Chris Cantonjos

Personal information
- Born: September 22, 1974 (age 51)
- Nationality: Filipino
- Listed height: 6 ft 6 in (1.98 m)
- Listed weight: 197 lb (89 kg)

Career information
- High school: Letran (Manila)
- College: UST
- PBA draft: 1999: elevated round
- Drafted by: Tanduay Rhum Masters
- Playing career: 1997–2002
- Position: Power forward / Center
- Number: 33

Career history

Playing
- 1997—1999: Stag Pale Pilseners
- 1999—2001: Tanduay Rhum Masters
- 2002—2004: Purefoods TJ Hotdogs
- 2005—2006: Talk 'N Text Phone Pals

Coaching
- 2011—2013: UST (assistant)
- 2016—2018: UST HS

Career highlights
- As player PBA champion (2002 Governors'); 4× UAAP Basketball champion (1993, 1994, 1995, 1996); UAAP Most Valuable Player (1995); No. 15 retired by the UST; 3× PBL champion (1997–98 Makati Mayor's, 1997–98 All-Filipino, 1998–99 Centennial); As assistant coach: PCCL champion (2012);

= Chris Cantonjos =

Filipino retired basketball player

Christopher "Chris" Cantonjos, is a retired Filipino professional basketball player.

==Playing career==
A former UST Growling Tiger, 4 peat champion and former 1995 UAAP MVP, Cantonjos played for Stag Pale Pilseners in the PBL, while in the PBA teams like Tanduay Rhum Masters, Purefoods, and Talk 'N Text Phone Pals.

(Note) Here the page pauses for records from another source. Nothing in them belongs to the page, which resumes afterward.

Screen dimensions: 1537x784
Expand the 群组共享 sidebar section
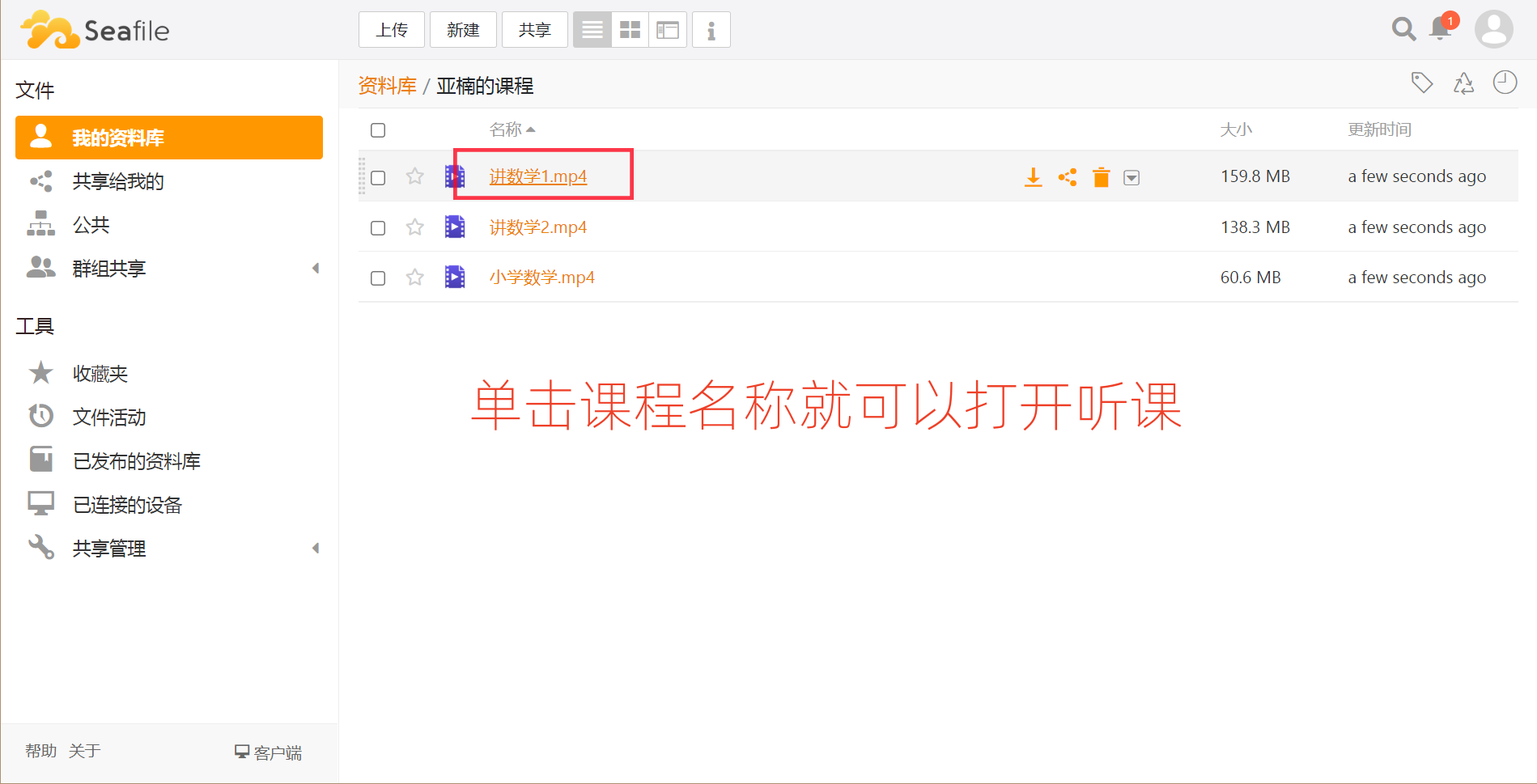click(316, 268)
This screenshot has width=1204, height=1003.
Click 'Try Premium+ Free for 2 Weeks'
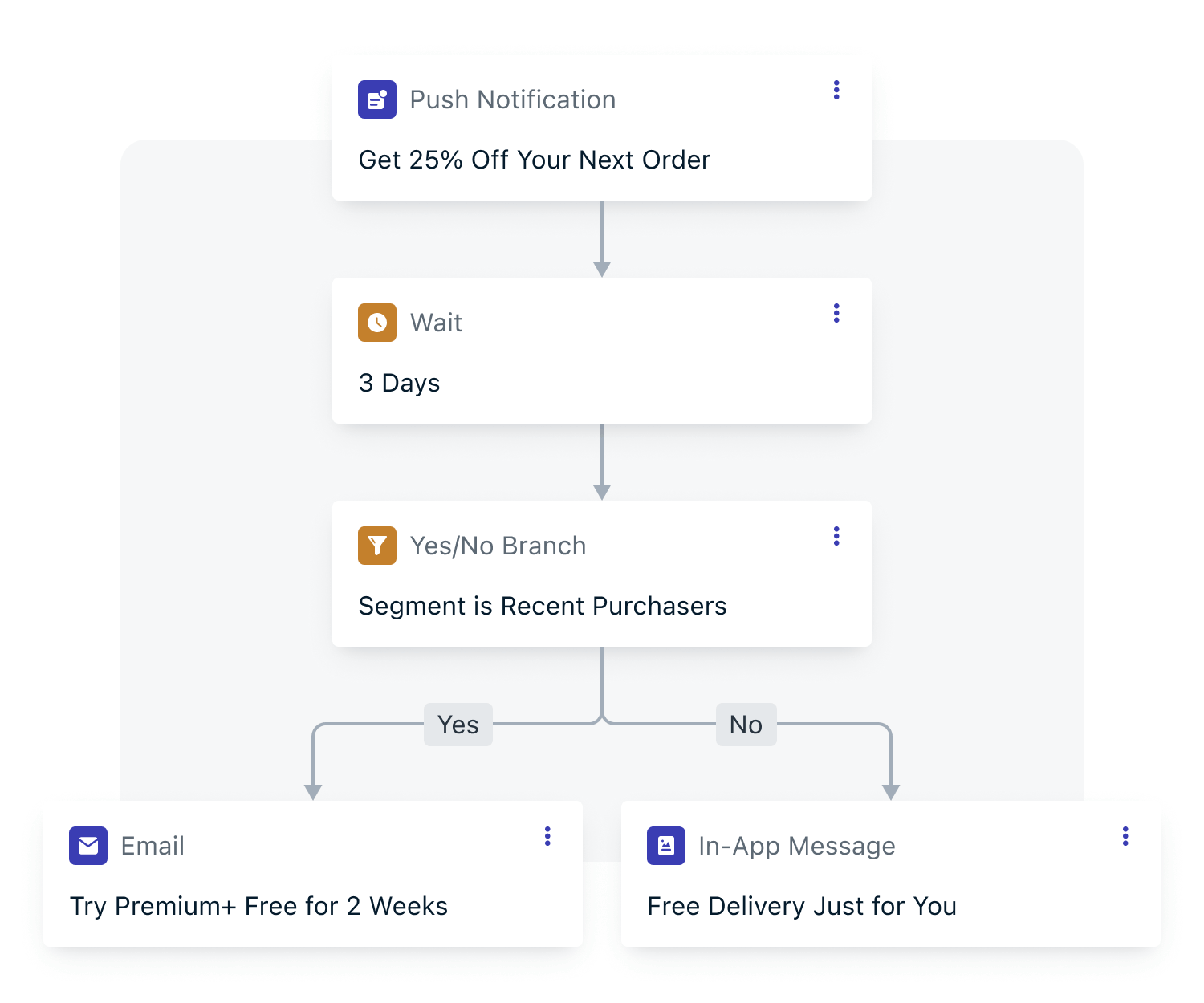tap(258, 906)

While in his final year in 1996, he was assigned as team captain. Due to his accomplishment in UST, his jersey no. 15 was retired.

== Coaching career ==
He later served for his alma mater as an assistant to Pido Jarencio's coaching staff from 2011 until 2013. Cantonjos later served as head coach of the UST's high school team from 2016 until 2018.